The guide lists Texas A&M as a charter member of the AASHE Sustainability Tracking, Assessment & Rating System (STARS) program, and in 2012 the school received a silver STARS ranking. Recently the school launched the Energy Action Plan 2015 with the goal of reducing energy consumption by 20 percent between 2011 and 2015.
Since 2002, Texas A&M has managed to decrease its energy consumption from 6.8 trillion BTUs to 4.8 trillion while simultaneously expanding the campus, according to the guide listing.

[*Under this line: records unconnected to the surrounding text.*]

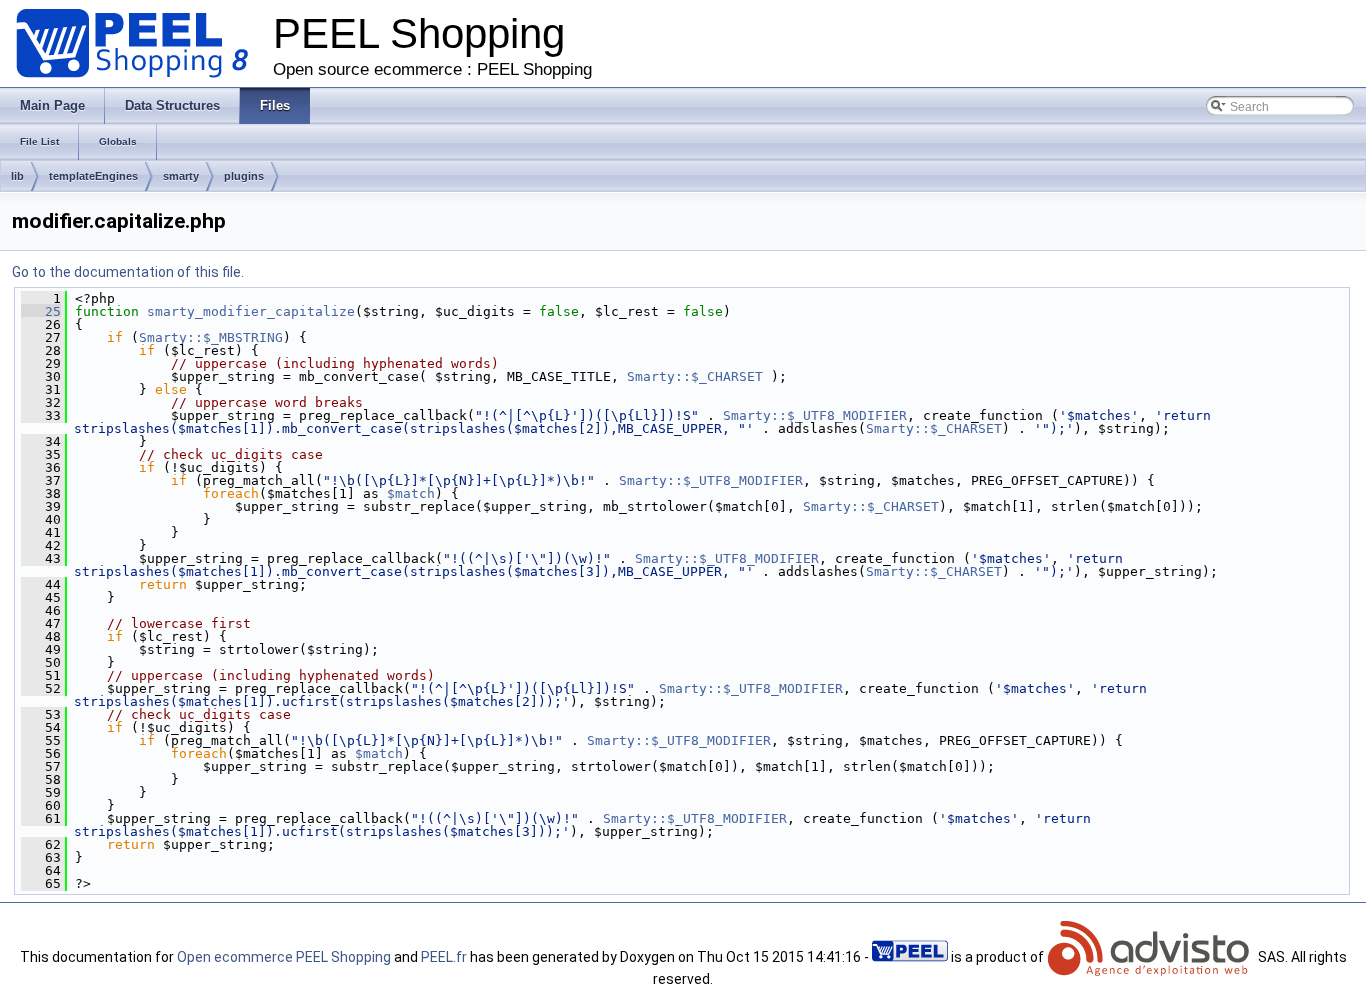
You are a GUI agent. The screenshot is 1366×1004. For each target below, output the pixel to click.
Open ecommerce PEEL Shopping (284, 957)
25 (41, 311)
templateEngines (93, 176)
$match (411, 493)
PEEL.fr (444, 957)
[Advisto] (1151, 957)
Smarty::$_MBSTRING (211, 337)
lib (17, 176)
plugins (244, 176)
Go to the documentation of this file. (128, 272)
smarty (181, 176)
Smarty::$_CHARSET (695, 376)
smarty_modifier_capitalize (251, 311)
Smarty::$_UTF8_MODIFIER (815, 415)
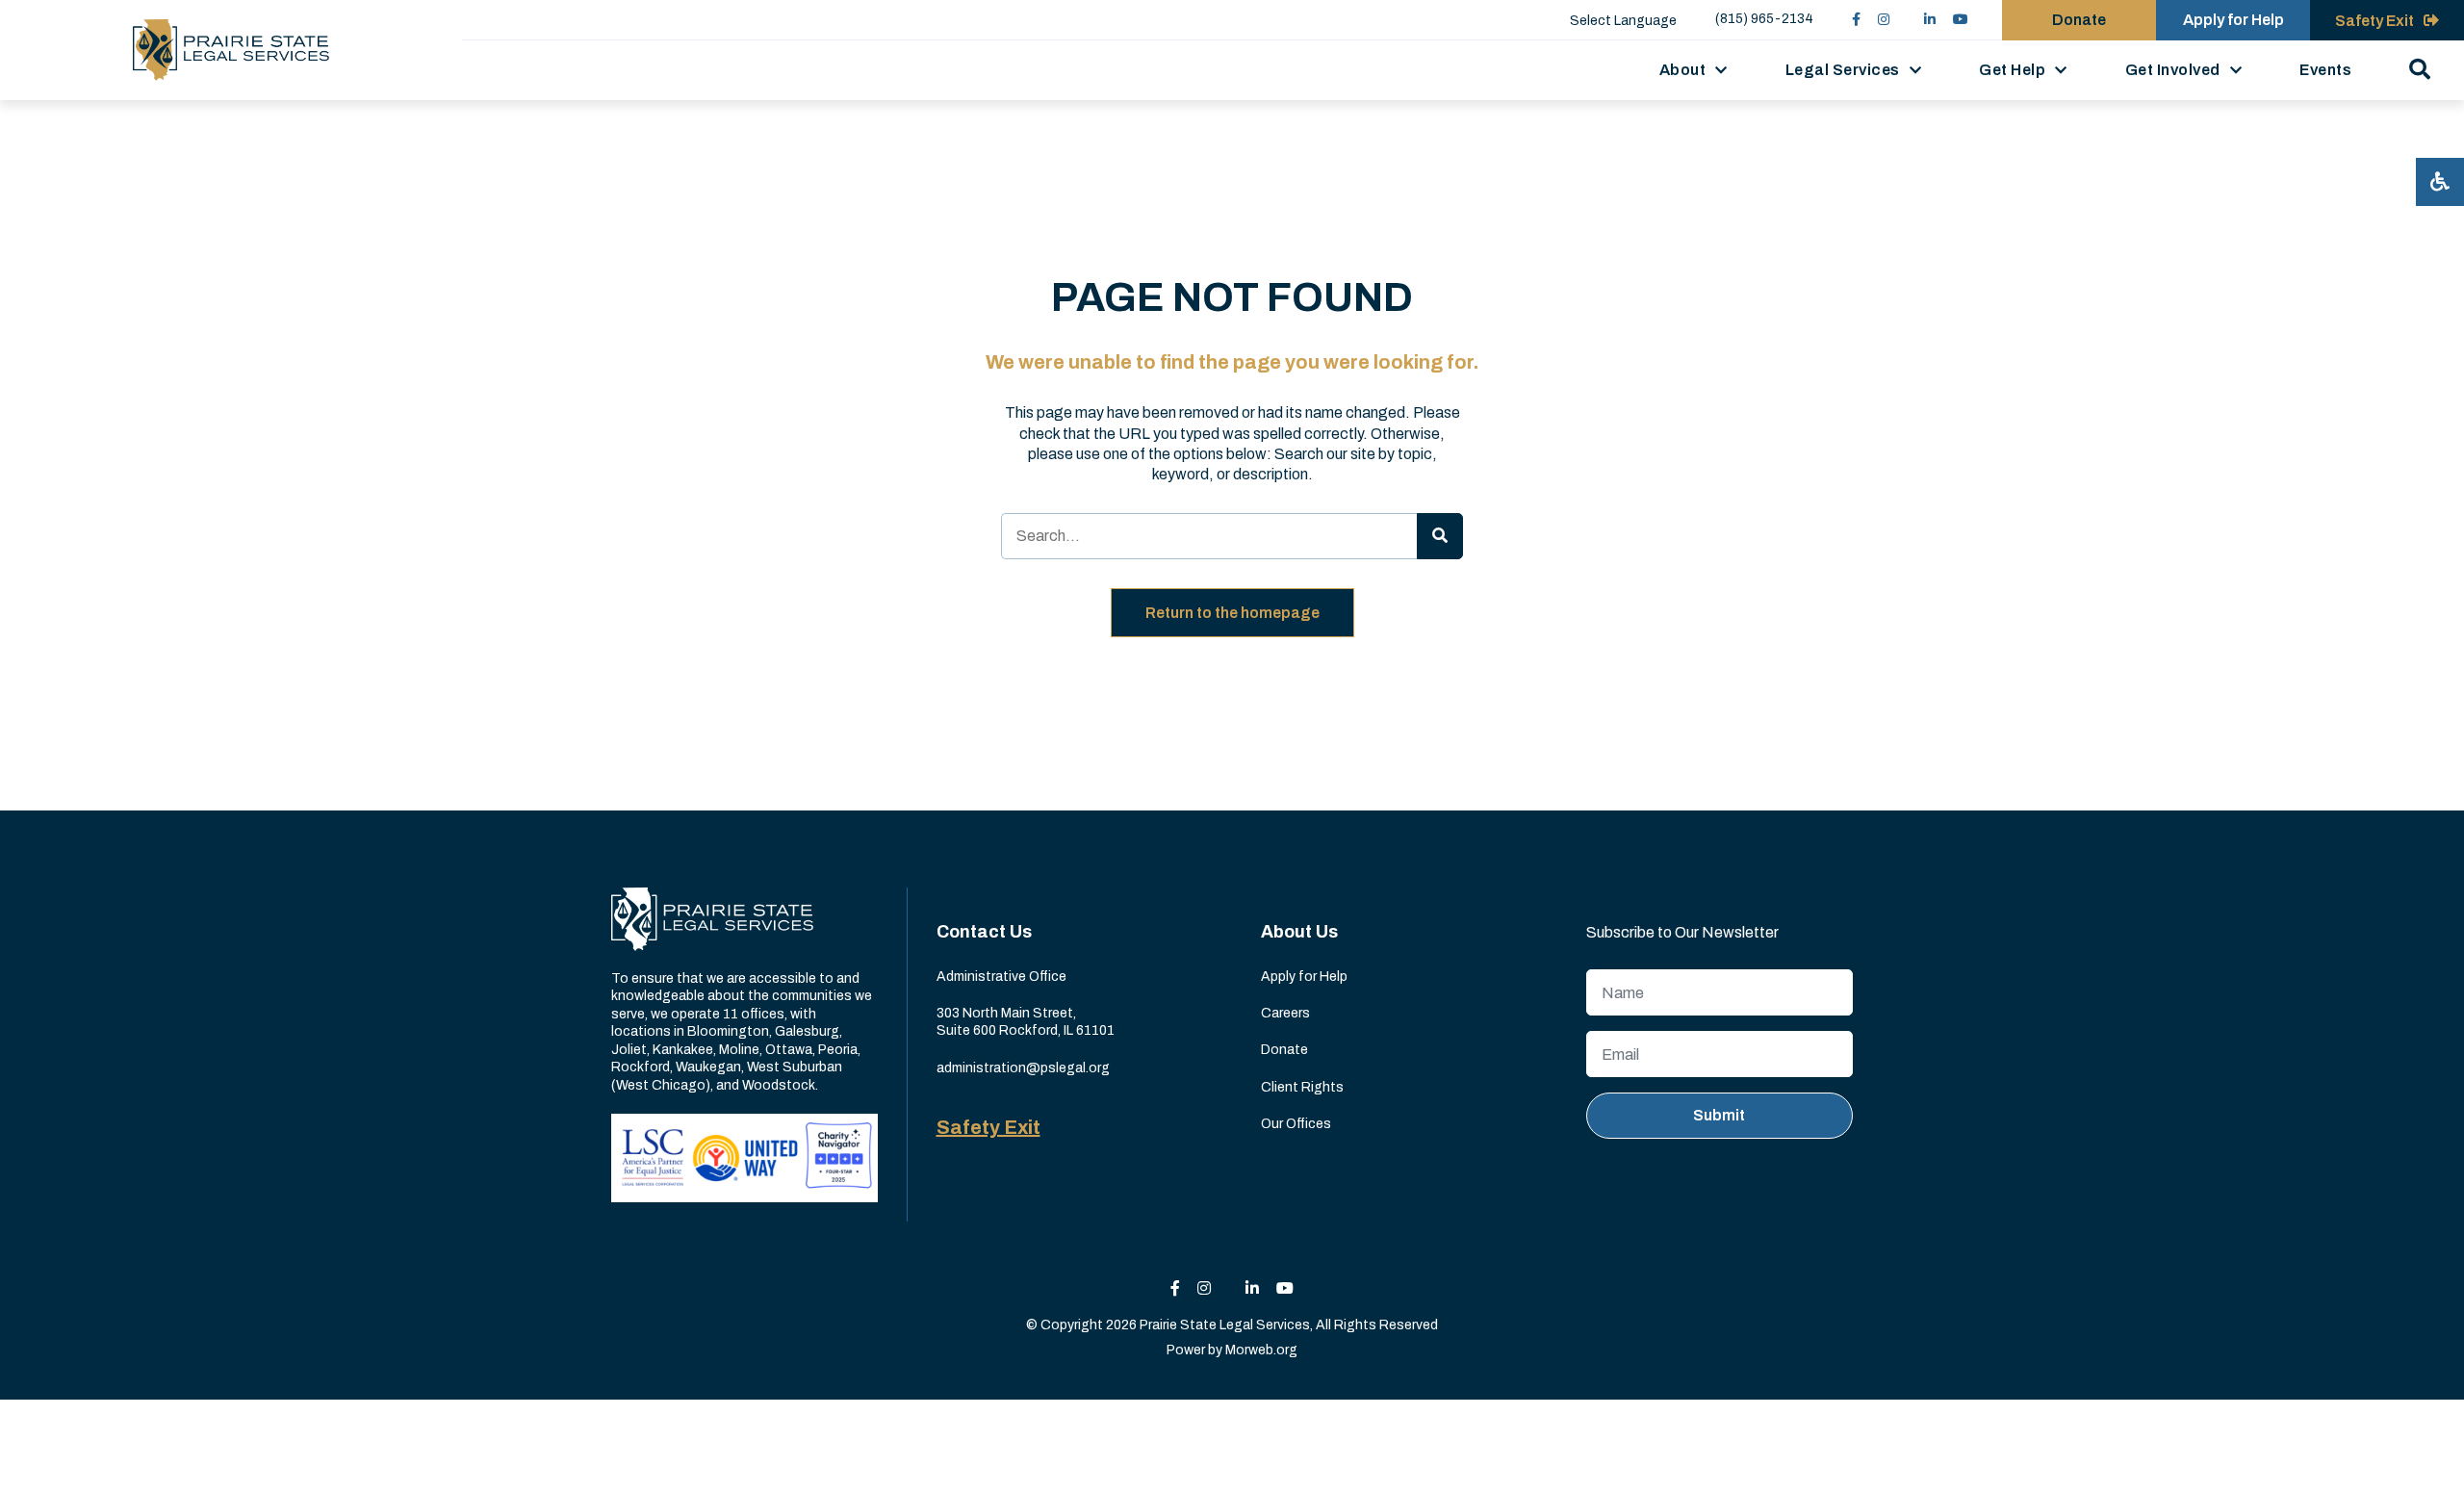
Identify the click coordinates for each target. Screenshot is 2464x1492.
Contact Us (984, 931)
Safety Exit (988, 1127)
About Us (1299, 931)
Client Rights (1302, 1087)
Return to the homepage (1232, 613)
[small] (1856, 20)
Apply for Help (2233, 20)
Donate (2079, 20)
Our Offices (1296, 1124)
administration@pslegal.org (1023, 1068)
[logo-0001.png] (231, 50)
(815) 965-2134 (1764, 19)
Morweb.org (1261, 1350)
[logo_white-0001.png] (712, 919)
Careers (1285, 1013)
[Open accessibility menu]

The guide’s conservation notation relates to Texas A&M being awarded a $10 million grant by the U.S. Department of Energy in 2010 to help fund a new combined heat and power (CHP) generation system to meet growing energy needs for the institution’s 5,200-acre campus. When the plant became operational, even though the campus continued to expand, energy cost continued to drop. In 2013 university energy officials say multi-million-dollar annual savings are being achieved through energy-related cost avoidance. At the same time, water consumption and greenhouse gas emissions are markedly lower and environmentally friendly methods of waste management have significantly increased the percentage of solid waste material being recycled and kept out of the landfill.
In March 2008, The Office of Sustainability was founded to enhance these efforts by creating a culture of sustainability in Aggieland. The office works to respect, protect and preserve the financial, environmental and people resources at Texas A&M.
Sustainability officials with the office say that from its inception as a land-grant institution in 1876 to the additional sea-grant and space-grant designations, Texas A&M has been a leader in research and education for how people interact with — and impact –- the environment.
As an example of this, recycling events are planned around Earth Day on the university campus. One such event is hosted by Texas A&M Information Technology and the Environmental Issues Committee (EIC) student committee to make recycling small electronics easier for students, faculty and staff. Through April 24, CDs/DVDs, ink cartridges, small batteries, cell phones, cameras, MP3 players, headphones, cables, calculators, laptops and flash drives can be recycled at receptacles located at the Student Computing Center, General Services Complex and the computer labs at West Campus Library, Blocker and Zachry.
The university and its various campus conservation and sustainability campaigns fit well with the goals of Earth Day. This day is intended to create awareness and appreciation for Earth’s natural environment. On April 22, more than one billion people around the globe will participate in Earth Day. People of all nationalities and backgrounds will voice their appreciation for the planet and demand its protection for a sustainable future.